§ **PROBLEM REQUIREMENTS**
Please make an exact copy of the lines from the one holding "You are a computer-use" through the end of the data, both ends included, with no pictures.

-------- PROVIDED ENTRIES --------

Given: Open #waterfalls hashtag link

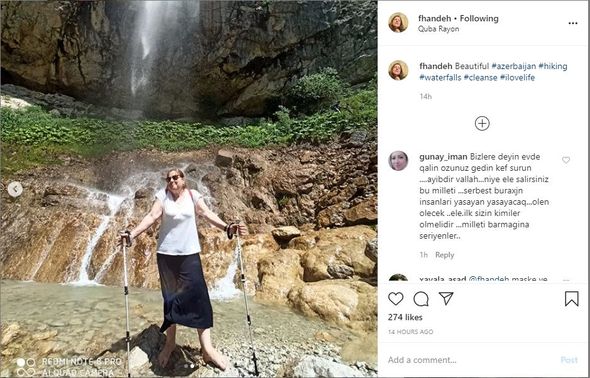Looking at the screenshot, I should click(x=440, y=77).
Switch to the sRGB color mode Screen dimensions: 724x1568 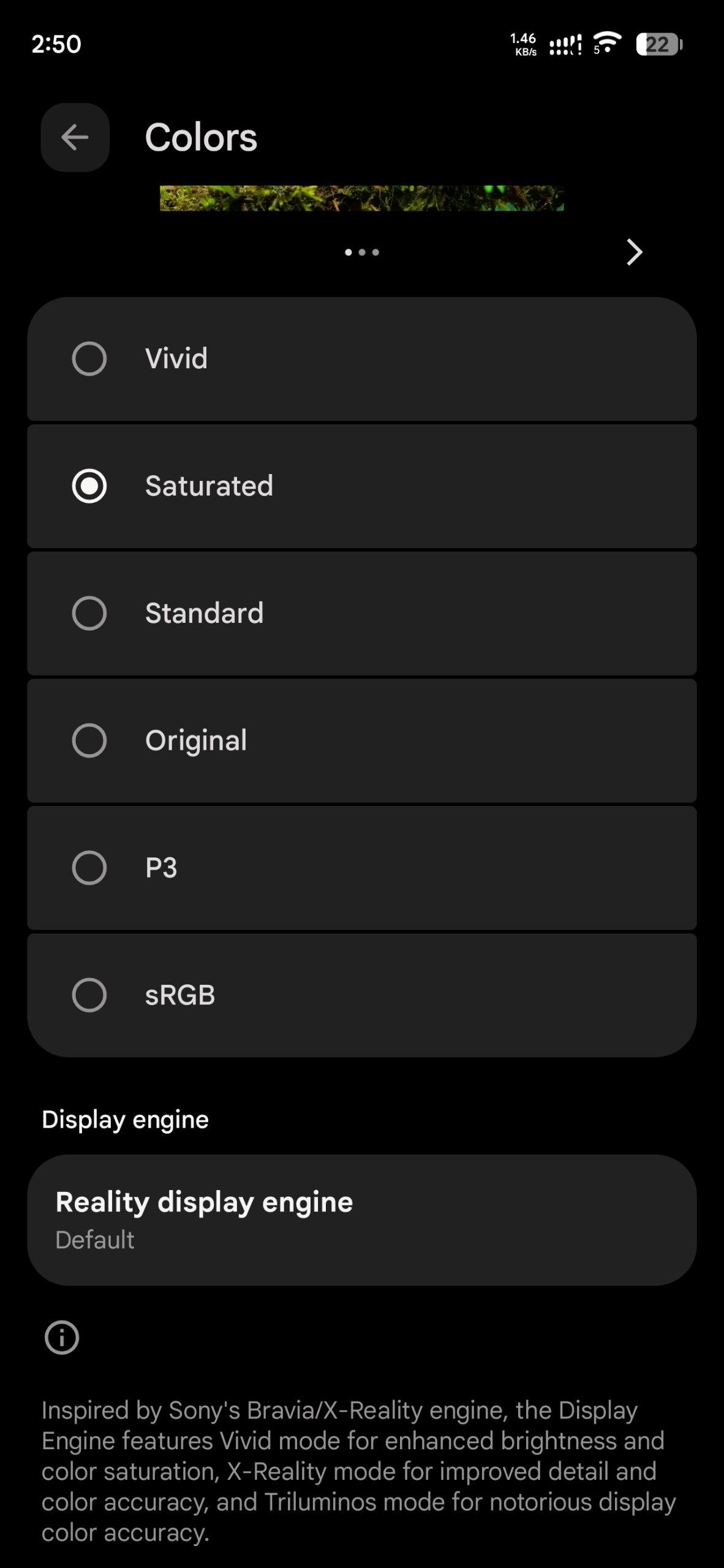tap(89, 995)
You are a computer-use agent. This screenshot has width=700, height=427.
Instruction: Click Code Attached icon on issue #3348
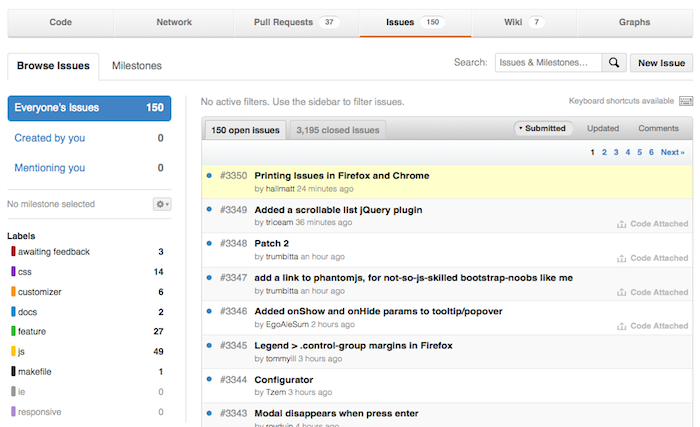pyautogui.click(x=622, y=258)
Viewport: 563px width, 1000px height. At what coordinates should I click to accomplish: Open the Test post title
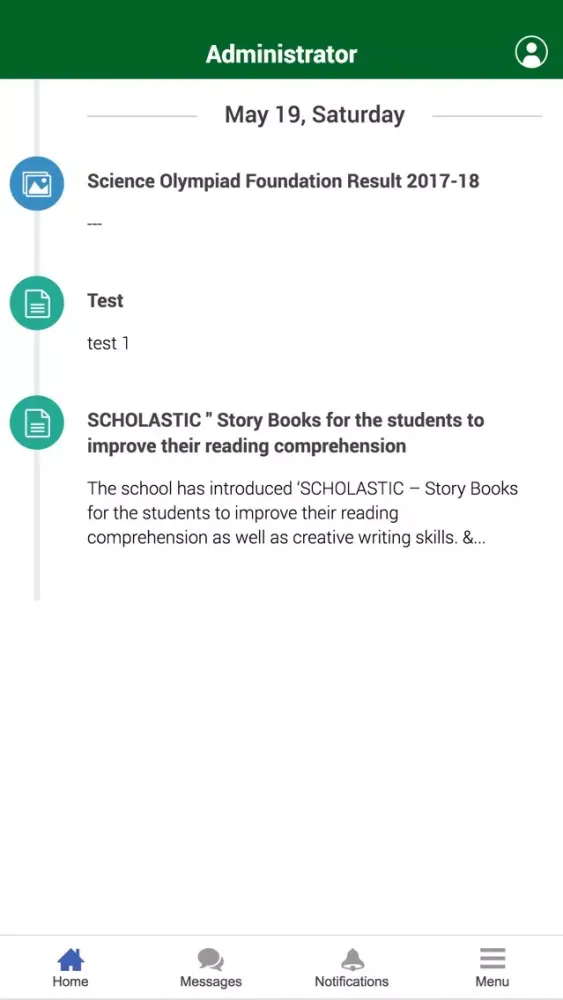pos(105,300)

--------

§ **RESULT**
You are a computer-use agent. This screenshot has width=700, height=427.
Instruction: Click Code Attached icon on issue #3348
pyautogui.click(x=622, y=258)
Viewport: 563px width, 1000px height. At what coordinates should I click to accomplish: Open the Test post title
pos(105,300)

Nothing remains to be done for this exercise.